I’ll gladly reexamine this sentiment if the bubble’s inhabitants end up exposed to more danger than they’d encounter if the league remained shut and they spent their summers in the real world. But the fact of the matter is the NBA’s corner of Orlando/Lake Buena Vista/wherever might be the safest corner of the country for the next three months, given that all of these players and coaches and staff and television crew members will have unfettered access to test kits and will be surrounded almost exclusively by people who are secure enough in their personhood and individual agency that they are unlikely to walk into a crowded grocery store without wearing a mask because it makes them feel like less of a pawn.

Really, the people most to blame for the NBA desire to carry on are the people who desire to watch it. Here in Philadelphia, at least, that desire should be just as strong as it was at the moment that sports went away.

I’ve talked myself into thinking that these next three months will offer the Sixers a chance that they never would have gotten had the playoffs proceeded as normal.

There are two reasons for this. The first is the fisherman. The second is the guy in the hazmat suit.

Granted, you’ve heard this before, but now is a better time than any to think that it’s true. For a young tandem like Simmons and Embiid, the next three months are essentially a bonus year tacked onto their careers.

They are coming off a layoff that was the length of a normal offseason, with the usual chance to work on their bodies and their games and their mentalities. Yet they are returning to a team and coaching staff and situation that are exactly the same as before the break. And, at most, they’ll be playing three months of hoops.

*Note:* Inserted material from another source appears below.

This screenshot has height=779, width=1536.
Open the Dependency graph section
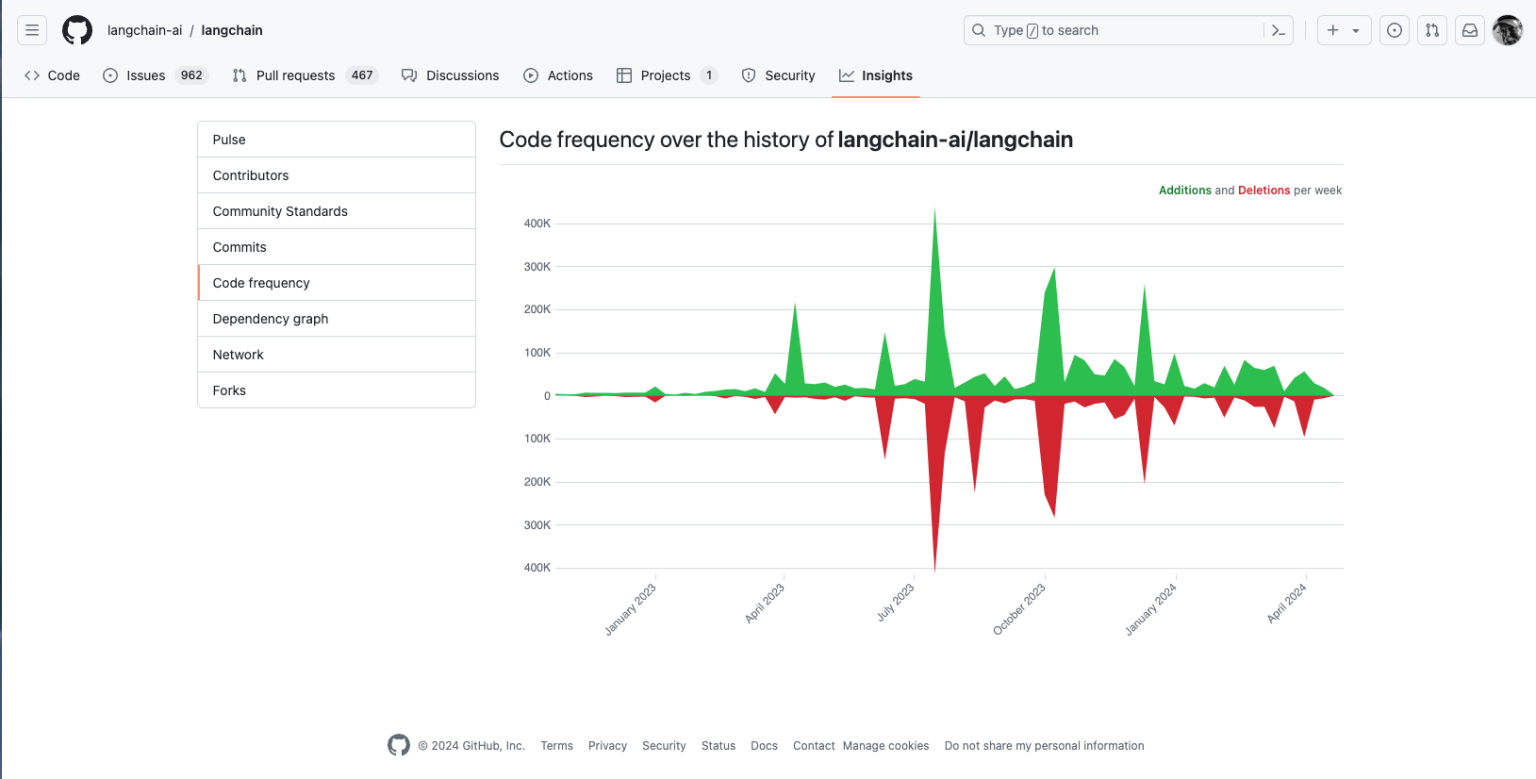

It’s an unprecedented situation, and it can’t help but bolster the Sixers’ chances to have their two young stars four months healthier and fresher and more mature.

Everyone assumed Embiid would come back with the physique of the Nutty Professor, but, it turns out, he looks like Embiid, if not better. Meanwhile, Simmons has recovered from the back injury that had threatened to sideline him for the rest of the regular season if not longer.

Brett Brown and his coaches have had four months to figure out how to best use the two. That will likely involve a lot more of Simmons’ playing off the ball, which should allow him to get into better scoring position than he is capable of when he spends the first four seconds of every possession after a make dribbling the ball up the court.

At the very least, Embiid and Simmons are a good reason to approach the NBA’s restart with fresh eyes and full hearts. Besides, wouldn’t it be a fitting end to the Process if the Sixers ended up winning their championship in a year where they won’t be allowed to have a parade?